Mokksy: A Mock Server That Actually Streams — and Why Your AI App Needs Integration Tests

Table of Contents

I’ve spent a fair chunk of my career recovering projects. Not greenfield ones — the other kind. The ones where the team ships a release and something breaks in staging, or worse, in production. The payment gateway returns a 502 and the retry logic wasn’t tested. The response stream drops in the middle, and nobody knows what the HTTP client does next.

In finance and telecom, these aren’t hypothetical scenarios. They’re Tuesdays.
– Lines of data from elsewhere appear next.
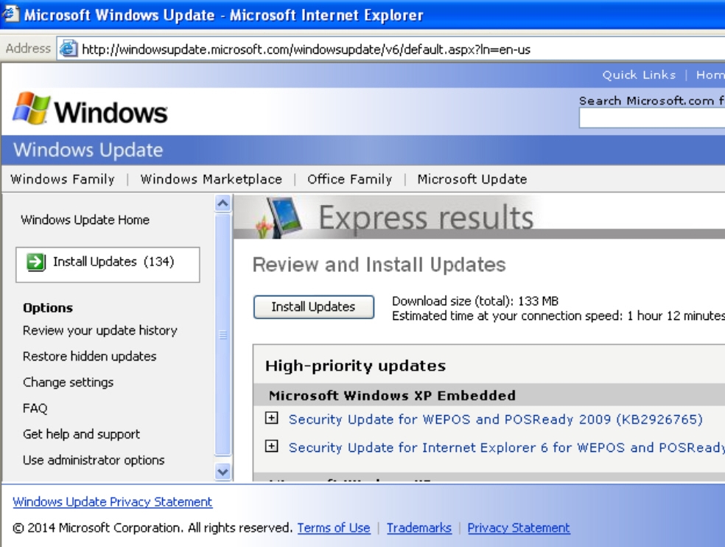The image size is (725, 547).
Task: Open Review your update history
Action: pos(100,330)
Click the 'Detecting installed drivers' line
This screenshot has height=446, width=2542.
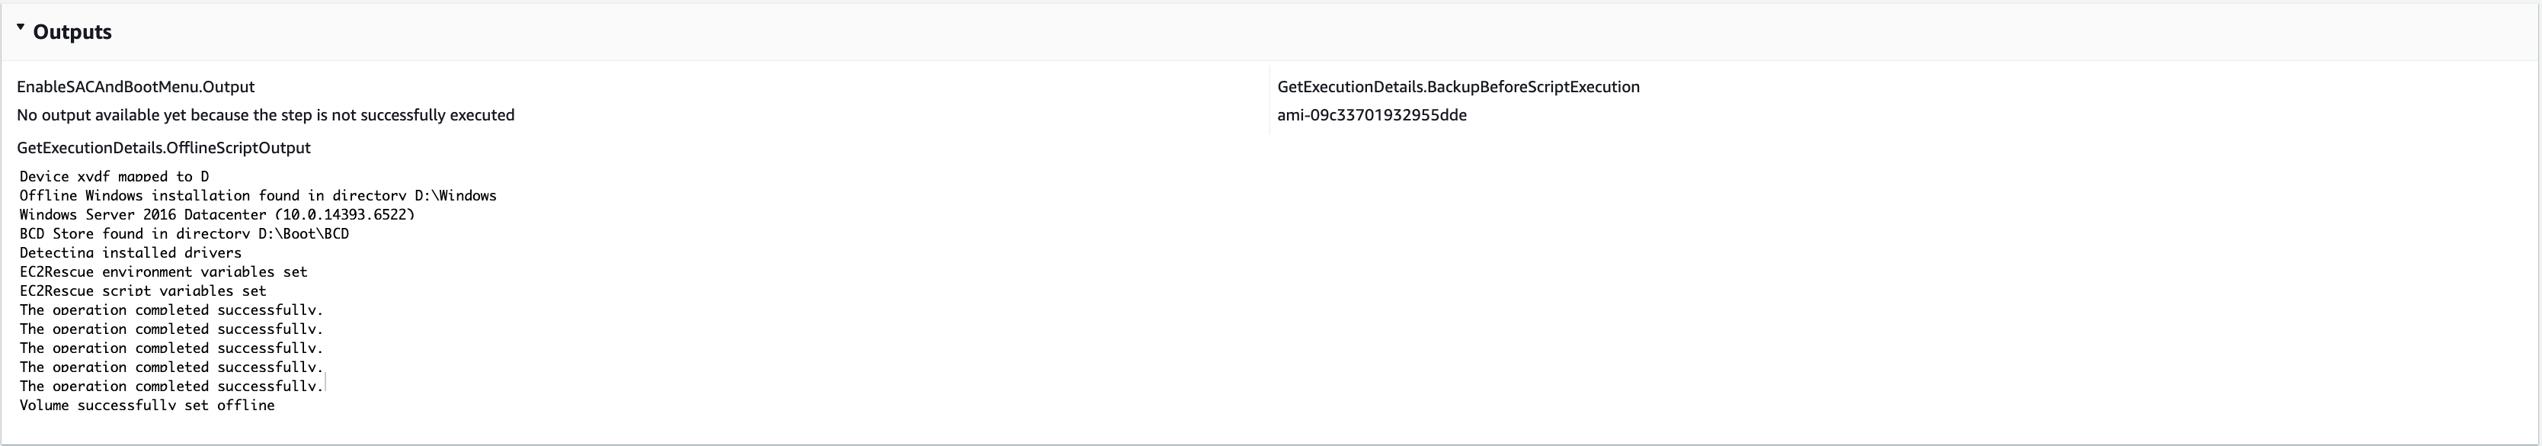tap(130, 253)
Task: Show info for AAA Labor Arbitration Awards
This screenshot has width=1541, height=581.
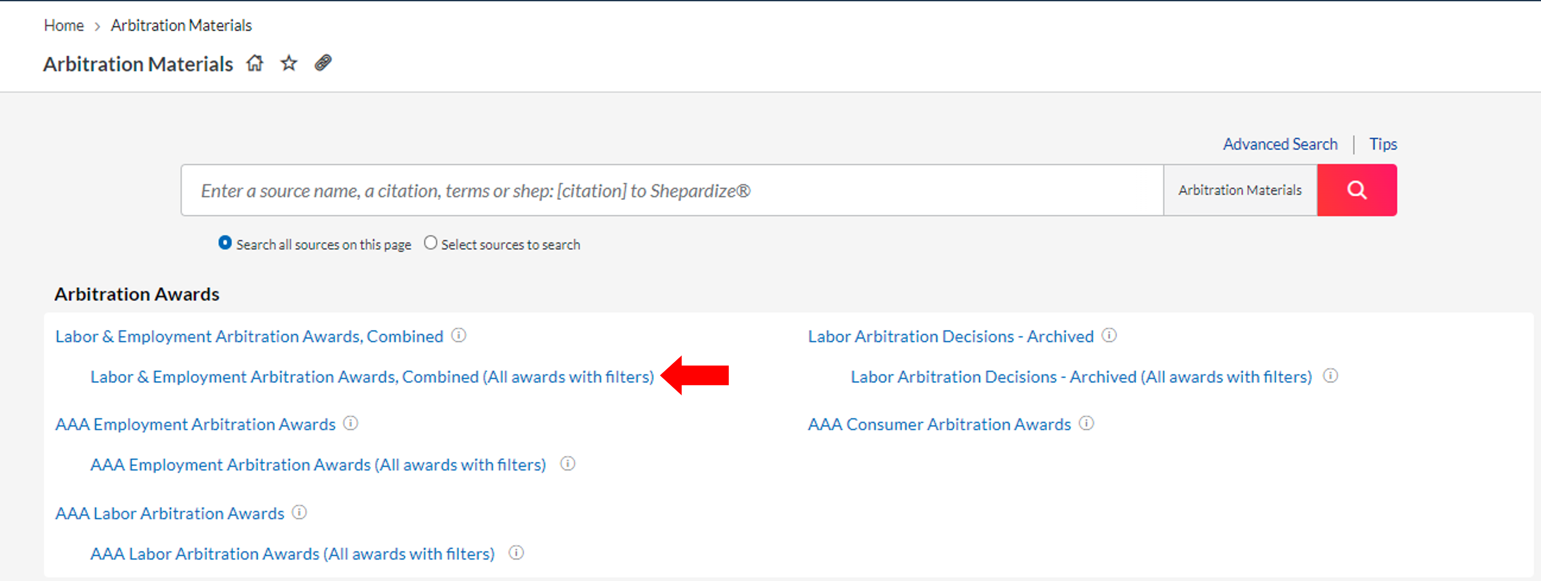Action: pyautogui.click(x=299, y=512)
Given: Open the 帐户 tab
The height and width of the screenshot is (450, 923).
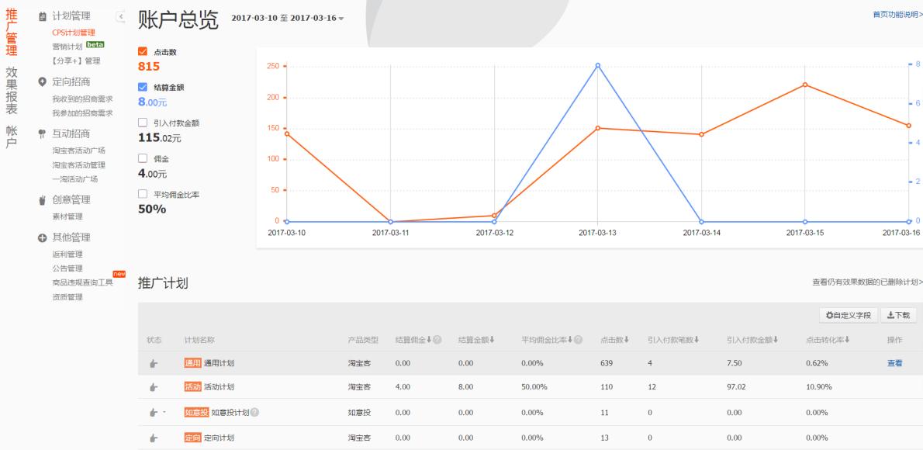Looking at the screenshot, I should coord(12,137).
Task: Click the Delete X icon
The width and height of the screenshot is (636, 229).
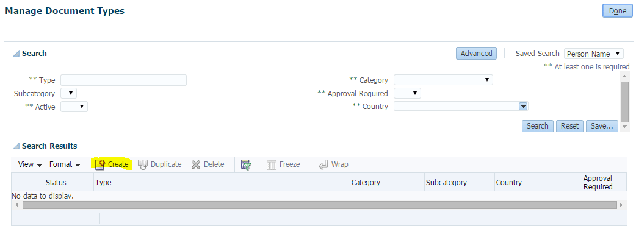Action: click(196, 164)
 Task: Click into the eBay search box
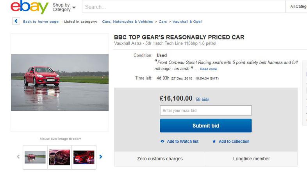(x=184, y=7)
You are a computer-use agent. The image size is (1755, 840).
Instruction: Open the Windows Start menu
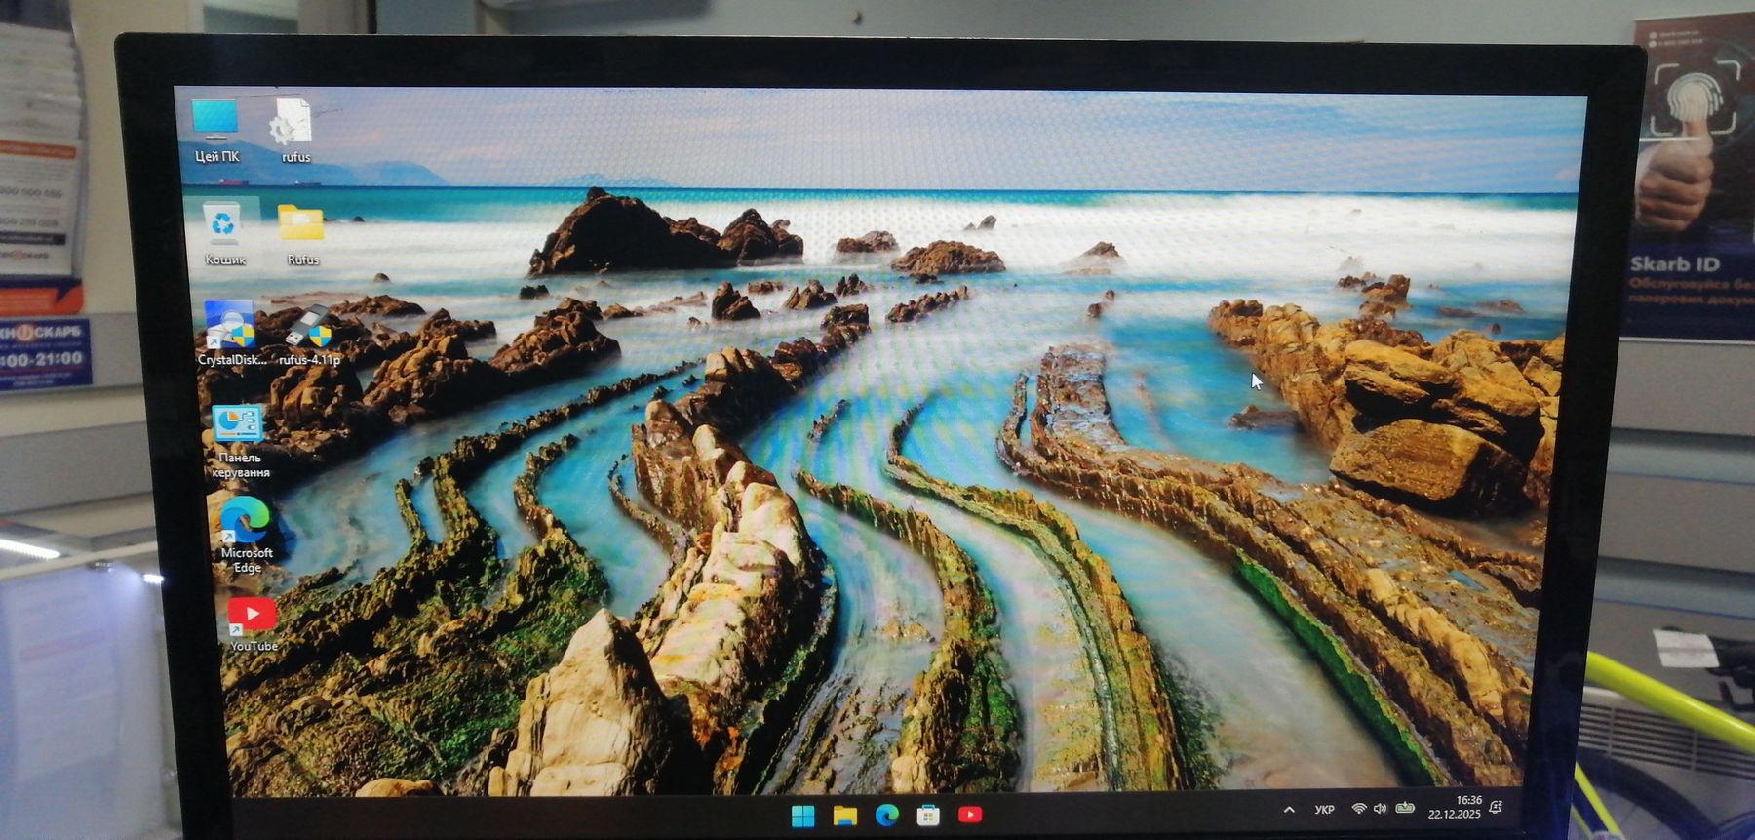(802, 816)
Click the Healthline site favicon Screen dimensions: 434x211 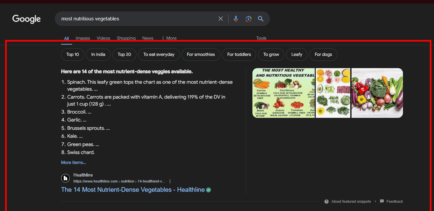click(65, 178)
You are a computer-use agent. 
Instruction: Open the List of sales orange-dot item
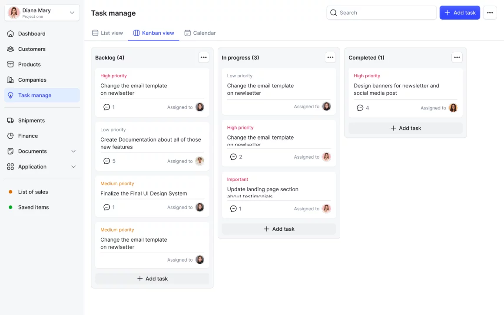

Every single time I’ve been brought in to stabilise a project — to take it from “we can’t release” to “we ship on Fridays with confidence” — the fix was the same. Not more unit tests. Not better mocks at the class level. Integration tests that treat the service as a black box, hit it over HTTP, and verify what actually comes back.

This article is about why that matters more than ever for AI applications, and about a tool I built to make it possible: Mokksy.

The testing gap nobody talks about #

Here’s a conversation I’ve had more times than I’d like:

“We have 90% code coverage. Why are we still getting production incidents?”

Because code coverage measures which lines the test runner touched, not whether your application actually works. There’s a meaningful difference between testing that your ChatService class calls the right method on a mocked HttpClient, and testing that your deployed application correctly handles a streaming response from an LLM provider over HTTP with Server-Sent Events.

White-box unit tests — the kind where you mock out every dependency with MockK or Mockito — are valuable. I’m not arguing against them. But they’re not sufficient. Here’s why:

They don’t cover your application configuration. In a Spring Boot application, your application.yml wires together dozens of beans, timeouts, retry policies, serialization settings, and content negotiation rules. A unit test that injects a mocked HTTP client bypasses all of that. The first time your real configuration is exercised is when you deploy.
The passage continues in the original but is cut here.